▶ SET TASKS:
- a) In the X-Road Metrics enhancement request, shorten the paragraph that begins "For every module, there are different operations" while keeping its main facts.
- b) Print the stretch of the X-Road Metrics enhancement request from "Background information" through "to the administrator.".
- c) Carry on the X-Road Metrics enhancement request from its last sentence.

▶ TEXT SECTION:
####################

Request for Enhancement: X-Road Metrics version 2.x #155

melbeltagy · 2024-12-30T10:49:02Z

TL;DR

Current implementation of X-Road Metrics, although working properly and performing very well, has many pain-points from administration, security, and development point-of-views.
Proposed solution is to migrate existing applications from CLI-based applications into microservices architecture with AdminUI and UserUI components.

Detailed Edition

Background information

Current implementation of X-Road Metrics, although working properly and performing very well, has the following pain-points from administration, security, and development point-of-views.

Administration point-of-view

Administrative tasks are scattered across different modules:
- Collector module has scripts to create MongoDB's users, collections, and indexes
- OpenData module has script to create PostegeSQL' users
- While Anonymizer module creates the PostegeSQL' tables
For every module, maintaining the configurations requires physical access to the file system of the module's server and manually changing them
For every module, there are different operations that can be run. e.g., Collector has list, collect, and update, while Anonymizer has only one. The issue is, these operations are not clear to the administrator.
Usually, only one operation is scheduled as a cron job on the server
For administrators to run any of these jobs/operations outside of their schedule, or to run an operation that does not have a schedule, once again, they have to connect to the running server's shell and execute the required operation(s) manually.
Although applicable to build a docker image out of each module, running them in Kubernetes and maintaining the configurations is not an easy administrative task at all.

Security point-of-view

Since each module's job is configured as a native cron job, the docker images will always require root privilege making the docker images not adhering to images best practices from security perspective (similar to the Security Server Sidecar image).
This issue actually prevents some of the Kubernetes-based runtime, e.g., OpenShift, from running the images without workarounds that some organizations consider a big risk.
Storing configurations on the file-system, which contains database credentials is a big issue.

####################

▶ SUPPLIED DATA:

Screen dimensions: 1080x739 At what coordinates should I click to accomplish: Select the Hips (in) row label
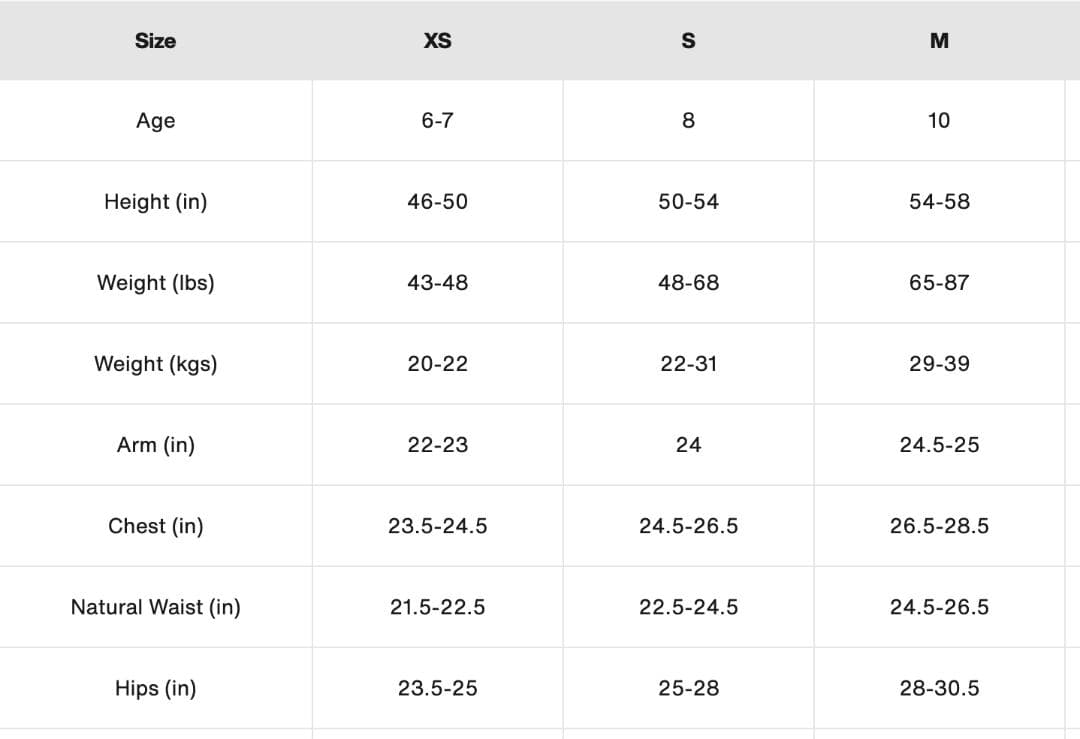(155, 688)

####################

▶ PER-TASK OUTPUTS:
- a) Each module offers its own set of operations. Collector has list, collect, and update, while Anonymizer has only one, and the administrator cannot easily tell what these operations are.

- b)
Background information

Current implementation of X-Road Metrics, although working properly and performing very well, has the following pain-points from administration, security, and development point-of-views.

Administration point-of-view

Administrative tasks are scattered across different modules:
- Collector module has scripts to create MongoDB's users, collections, and indexes
- OpenData module has script to create PostegeSQL' users
- While Anonymizer module creates the PostegeSQL' tables
For every module, maintaining the configurations requires physical access to the file system of the module's server and manually changing them
For every module, there are different operations that can be run. e.g., Collector has list, collect, and update, while Anonymizer has only one. The issue is, these operations are not clear to the administrator.

- c)
Enforcing backwards compatibility with Python 3.8 and Ubuntu 20.4 (Focal) by preventing dependencies upgrade to latest versions.

Development point-of-view

Each module has its own technical stack. Some are pure python CLI applications, and others are using Django framework. Then we have Networking module which is based on R language. Maintaining these different technical stacks in one repository is difficult affecting the cost of maintenance and adding new features.
A lot of workaround has been in place to keep backwards compatibility with Python 3.8 and Ubuntu 20.4 (Focal).
Despite the latest efforts of enhancing the developers experience, it's not easy to run the applications locally (must build and run in docker locally, which must be built by the developer since the repo does not have any mean of building images).
For a developer to run any module, it requires administration tasks as well, exposing the developer with the same issues as an administrator
The structure of each module is not according to the standard. e.g., tests are inside each package
Each module has some utility command lines that are either obsolete or only handful of people are aware of how to use them or what they do
The way code is structured, makes IDEs give errors and cannot work with the different imports and type checks (I tried many times to fix, but cannot without drastic changes)
There are some modules that are not published yet, but part of the code base. Makes it hard to understand which parts to maintain and which to keep aside for now.

Important

Although each of the previous pain points can be addressed individually, it's really hard and time consuming given the current state. (I tried 😞 )

Metrics Version 2.0

The proposed solution is:

Migrate existing applications (modules) from being CLI applications to be microservices based on FastAPI framework. i.e., switching from CLI to REST APIs. This applies to all modules including Networking.
Introduce Admin UI. A unified web application targeting administrators. It allows them to:
- Run different operations/jobs supported by any of the Collector, Corrector, Reports, and Anonymizer applications.
- Configure each application (including OpenData and Networking)
- Download PDF reports from UI (instead of accessing the server's file system or waiting for emails)
  - Emails would still be available
Introduce User UI. Another unified web application that is targeting public users (replacing existing Django and R UIs)
- This way, Only UserUI and its proxy is in the DMZ zone while OpenData and Networking deployed in the internal network.
Introduce a new module that would be responsible for all DB administrative tasks (creating MongoDB users, collections, and indexes. Migrate PostgreSQL' database using database migration tools. e.g., Alembic
Default packaging would be Docker images.
Notes:
Sharing my thoughts about this point:
- My preferred option is to actually drop support for Debian packaging.
- If docker images are not the only required option, then the 2nd best option is to package the application as a python application (or as a wheel) and publish them to Artifactory.
  This way, we can support any OS and be more flexible.
- If Debian packages specifically are still needed, it can still be created and published.

The proposed solution will inherently provide the following fixes as well

Migrate all configurations to be environment variables or MongoDB (depending on the configuration's nature)
Using Docker images means that we can always use latest Python and dependencies and hence security fixes.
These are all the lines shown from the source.